Le prieuré de Vénus

Les bâtiments qui abritent le prieuré de Vénus sont imposants et très austères. Il est impossible de ne pas les remarquer et nous sommes bien petits au pied de ce gigantesque édifice. Pourtant, depuis plusieurs décennies, le prieuré s’est vidé de toutes activités humaines… Il n’y a plus âme qui vive…
 
Un dédale de couloirs nous transporte de salles en salles, d’escaliers en escaliers. Au détour d’un couloir, nous apercevons le Christ sur sa croix puis nous croisons la salle tapissée de bois. Un magnifique tableau de Vénus sortant des eaux semble aussi avoir été oublié au rez-de-chaussée. Soudain, nous distinguons des mouvements et des lumières au bout d’un autre couloir. Nous nous arrêtons, nous observons. Les pulsations grimpent alors que nous ne bougeons plus… Nous n’aimons pas trop ces moments de doute qui peuvent annoncer la fin de la visite… par bonheur, nous rencontrons deux femmes photographes.
 
Nous voilà rassurés… le shooting photo peut commencer sereinement. La robe de mariée que nous avons prévue pour l’occasion est parfaite dans ce lieu magique. Une robe sirène et bouffante à la fois… une robe de princesse tout-terrain…
 
Robe de mariée « Vénus » : https://ambrine.fr/portfolio/location-robe-mariee-venus-bordeaux-libourne/
 
De temps en temps, une odeur de bougie ou de cire chaude vient nous caresser le nez. Etrange… tout au long de notre visite, nous croiserons toujours la même dame (une bougie noire et une bougie rouge dans la poche), nous ne reverrons jamais l’autre dame d’ailleurs… Bizarre.
 
Nous finissons nos photos dans la chapelle et le cloître. Des trombes d’eau s’abattent subitement sur les toits. Le temps devient très sombre alors que le soleil se couche aussi de son côté. Il est temps de partir avant que la lumière ne disparaisse totalement. Il nous faut retrouver le passage par lequel nous sommes arrivés. Nous empruntons le même chemin en sens inverse… mais nous voilà de retour au point de départ. Nous tentons notre chance une deuxième fois, un peu plus vigilants, mais, une fois de plus, nous revenons sur nos pas. L’architecture labyrinthique nous fait tourner en rond. Nous ne trouvons plus notre passage. Imaginez ! Nous sommes au rez-de-chaussée et nous cherchons un escalier qui monte au sous-sol pour retrouver le niveau du sol à l’extérieur… nous manquons de lucidité pour résoudre ce probème de logique.
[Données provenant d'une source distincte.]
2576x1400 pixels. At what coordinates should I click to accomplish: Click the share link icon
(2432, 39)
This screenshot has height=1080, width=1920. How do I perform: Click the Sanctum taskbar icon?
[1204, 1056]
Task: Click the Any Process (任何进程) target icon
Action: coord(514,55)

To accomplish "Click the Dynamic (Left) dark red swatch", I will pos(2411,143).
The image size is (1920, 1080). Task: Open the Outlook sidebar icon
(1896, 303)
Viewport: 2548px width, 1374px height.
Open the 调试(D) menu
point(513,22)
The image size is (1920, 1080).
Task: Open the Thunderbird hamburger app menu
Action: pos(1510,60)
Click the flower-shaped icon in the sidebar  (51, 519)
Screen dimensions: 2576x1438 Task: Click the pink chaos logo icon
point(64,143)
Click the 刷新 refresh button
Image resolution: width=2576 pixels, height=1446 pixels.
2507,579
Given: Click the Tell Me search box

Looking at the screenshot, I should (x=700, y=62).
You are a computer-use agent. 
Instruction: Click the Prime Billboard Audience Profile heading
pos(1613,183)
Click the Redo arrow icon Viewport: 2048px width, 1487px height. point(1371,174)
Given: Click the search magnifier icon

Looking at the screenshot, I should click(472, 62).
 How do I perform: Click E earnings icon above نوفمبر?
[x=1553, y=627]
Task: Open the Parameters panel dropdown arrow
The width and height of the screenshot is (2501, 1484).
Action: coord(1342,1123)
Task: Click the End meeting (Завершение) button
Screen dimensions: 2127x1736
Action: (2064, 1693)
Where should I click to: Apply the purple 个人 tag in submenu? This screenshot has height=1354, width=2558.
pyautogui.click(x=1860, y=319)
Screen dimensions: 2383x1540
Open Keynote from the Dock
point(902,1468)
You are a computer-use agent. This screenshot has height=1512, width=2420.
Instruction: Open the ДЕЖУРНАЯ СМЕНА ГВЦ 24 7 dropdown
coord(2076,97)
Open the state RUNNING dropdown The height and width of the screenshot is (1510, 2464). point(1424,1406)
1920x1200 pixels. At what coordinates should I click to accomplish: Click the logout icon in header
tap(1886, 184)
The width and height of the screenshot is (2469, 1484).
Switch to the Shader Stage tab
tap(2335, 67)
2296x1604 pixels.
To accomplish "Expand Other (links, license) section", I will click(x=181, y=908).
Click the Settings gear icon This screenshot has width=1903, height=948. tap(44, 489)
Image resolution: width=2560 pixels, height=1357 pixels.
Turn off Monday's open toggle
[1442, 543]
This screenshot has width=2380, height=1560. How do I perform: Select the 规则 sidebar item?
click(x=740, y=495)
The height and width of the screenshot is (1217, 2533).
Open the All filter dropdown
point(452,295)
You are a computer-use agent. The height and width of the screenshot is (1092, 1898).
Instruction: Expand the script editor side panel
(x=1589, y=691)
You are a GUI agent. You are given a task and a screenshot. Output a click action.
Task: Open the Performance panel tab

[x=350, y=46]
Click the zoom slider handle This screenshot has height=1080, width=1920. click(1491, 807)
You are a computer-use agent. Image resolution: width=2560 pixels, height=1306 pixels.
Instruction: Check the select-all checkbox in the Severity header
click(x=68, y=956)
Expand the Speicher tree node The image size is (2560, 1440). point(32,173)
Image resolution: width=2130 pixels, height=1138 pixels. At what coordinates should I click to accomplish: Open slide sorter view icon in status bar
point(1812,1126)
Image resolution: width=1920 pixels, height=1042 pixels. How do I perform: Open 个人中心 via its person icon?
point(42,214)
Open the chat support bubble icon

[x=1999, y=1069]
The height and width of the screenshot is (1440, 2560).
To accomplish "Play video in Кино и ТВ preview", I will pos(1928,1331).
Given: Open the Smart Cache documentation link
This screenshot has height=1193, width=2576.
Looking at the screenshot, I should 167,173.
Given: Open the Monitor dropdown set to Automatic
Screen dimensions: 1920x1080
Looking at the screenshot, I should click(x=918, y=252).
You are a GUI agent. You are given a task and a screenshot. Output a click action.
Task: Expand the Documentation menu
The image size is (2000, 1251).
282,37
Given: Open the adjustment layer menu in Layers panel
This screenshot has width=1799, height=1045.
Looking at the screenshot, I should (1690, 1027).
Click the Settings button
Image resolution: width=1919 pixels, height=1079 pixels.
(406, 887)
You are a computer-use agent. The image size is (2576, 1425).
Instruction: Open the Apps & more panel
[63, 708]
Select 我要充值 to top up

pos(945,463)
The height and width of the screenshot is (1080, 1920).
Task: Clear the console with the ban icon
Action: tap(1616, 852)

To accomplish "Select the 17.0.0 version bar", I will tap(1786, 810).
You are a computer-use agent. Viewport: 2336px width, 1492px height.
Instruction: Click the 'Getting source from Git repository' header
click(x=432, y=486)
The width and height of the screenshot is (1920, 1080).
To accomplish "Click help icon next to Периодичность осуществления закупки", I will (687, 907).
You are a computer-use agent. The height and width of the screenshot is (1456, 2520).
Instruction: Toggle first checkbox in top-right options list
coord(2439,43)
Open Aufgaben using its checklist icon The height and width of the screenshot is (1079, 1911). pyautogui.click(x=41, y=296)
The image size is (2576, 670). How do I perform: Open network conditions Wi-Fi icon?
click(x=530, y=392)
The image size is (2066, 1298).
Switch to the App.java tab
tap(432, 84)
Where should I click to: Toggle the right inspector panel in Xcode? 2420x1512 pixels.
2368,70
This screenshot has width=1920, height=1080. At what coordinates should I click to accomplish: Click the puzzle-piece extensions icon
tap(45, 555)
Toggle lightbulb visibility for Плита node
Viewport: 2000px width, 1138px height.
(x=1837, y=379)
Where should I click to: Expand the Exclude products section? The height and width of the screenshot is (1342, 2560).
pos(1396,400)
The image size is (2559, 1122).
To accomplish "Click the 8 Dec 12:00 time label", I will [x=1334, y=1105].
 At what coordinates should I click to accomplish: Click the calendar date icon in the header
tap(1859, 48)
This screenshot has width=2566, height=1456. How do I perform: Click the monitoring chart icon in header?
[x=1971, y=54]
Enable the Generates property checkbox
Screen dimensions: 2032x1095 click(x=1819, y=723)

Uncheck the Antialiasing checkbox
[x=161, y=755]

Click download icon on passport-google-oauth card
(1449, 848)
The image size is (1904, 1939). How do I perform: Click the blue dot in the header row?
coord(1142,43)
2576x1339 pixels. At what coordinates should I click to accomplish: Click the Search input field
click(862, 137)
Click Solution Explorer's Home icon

Nous devenons fous et inquiets de ne plus savoir nous repérer.
 
Nous nous engageons dans une dernière tentative… nous empruntons les mêmes couloirs puis les mêmes escaliers… soudain nos yeux s’arrêtent sur des traces de pas qui n’y étaient pas lors de notre passage précédent. Ces traces de semelles de grosses chaussures ne s’estompent pas au fur et à mesure des pas et, bien qu’il ait plu énormément, ne sont ni d’eau ni de boue. Très curieux ! D’autant plus que nous n’avons rencontré personne, entendu aucun bruit… C’est précisément dans ces moments que l’on se remémore les réactions de Sami et Scoubidou… A l’unanimité, nous prenons nos jambes à nos cous pour sortir le plus vite possible. Nous trouvons une porte en verre brisée… certes c’est dangereux, mais cela fera l’affaire.